Pattern of corneal pathologies in children seen at Yaoundé Gynaeco-Obstetric and Paediatric Hospital, Cameroon
Received 20 June 2013
Accepted for publication 23 July 2013
Published 11 October 2013 Volume 2013:7 Pages 2007—2010
Checked for plagiarism Yes
Review by Single anonymous peer review
Peer reviewer comments 2
Assumpta L Bella,1,2 Viola A Dohvoma,1 André O Eballe,3 Oumarou Abdouramani2
1Faculty of Medicine and Biomedical Sciences, University of Yaoundé I, Yaoundé, 2Yaoundé Gynaeco-Obstetric and Paediatric Hospital, Yaoundé, 3Faculty of Medicine and Pharmaceutical Sciences, University of Douala, Douala, Cameroon
Purpose: To describe the different corneal pathologies and determine the prevalence of corneal blindness amongst children aged 0–15 years, seen at the ophthalmology unit of a tertiary hospital in Cameroon.
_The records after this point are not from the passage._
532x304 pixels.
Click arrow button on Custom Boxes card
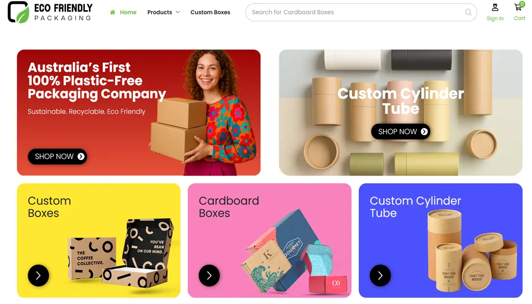38,275
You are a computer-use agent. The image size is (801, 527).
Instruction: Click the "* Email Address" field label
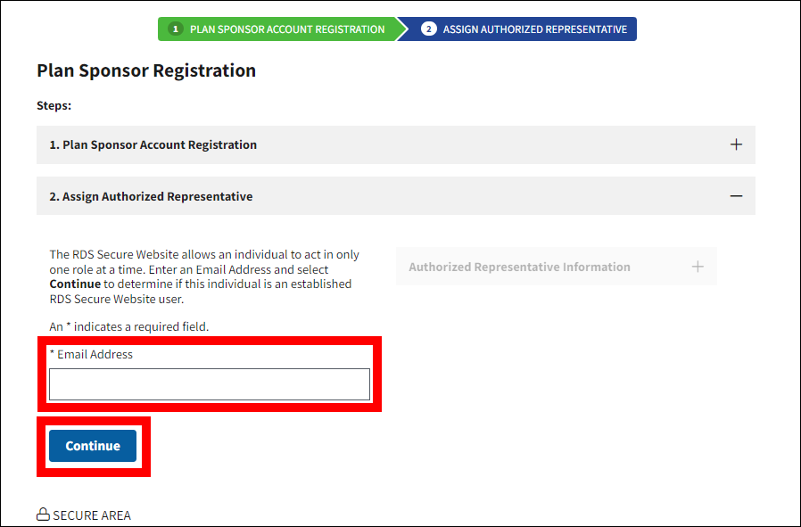pyautogui.click(x=91, y=354)
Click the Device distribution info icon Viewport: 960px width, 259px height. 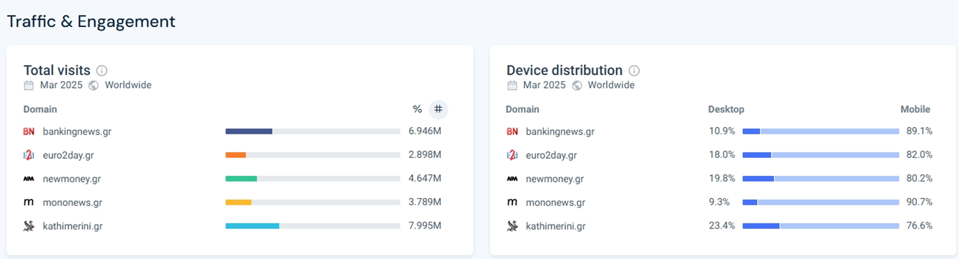pyautogui.click(x=634, y=70)
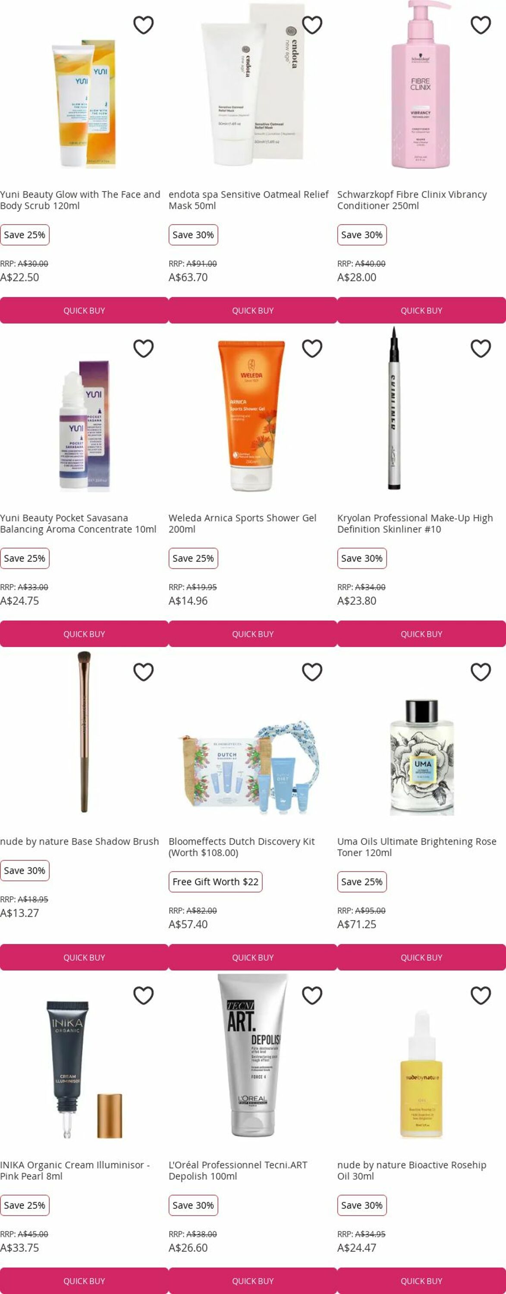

Patients and methods: The medical records of all patients who presented to the Ophthalmic Unit between 2002 and 2010 were reviewed, retrospectively. The records of children aged 0–15 years, presenting with corneal pathologies, were further reviewed. Data collected included age, sex, past medical history, initial visual acuity, type of corneal lesion, and visual acuity at last follow-up.
Results: Of the 7,922 children seen over the study period, 168 had corneal pathologies: a prevalence of 2.1%. Males were more affected than females (male to female ratio: 1.4:1; P = 0.008). The age range was from 2 weeks to 15 years (mean age: 7.1 years; standard deviation: 4.4 years). The leading etiologies were trauma (48.2%; n = 81) and infection (28.0%; n = 47). Amongst those with available follow-up data, visual impairment and blindness occurred in 50% of the cases (n = 12), with one case being bilateral.
Conclusion: Trauma is the most frequent cause of corneal blindness in children.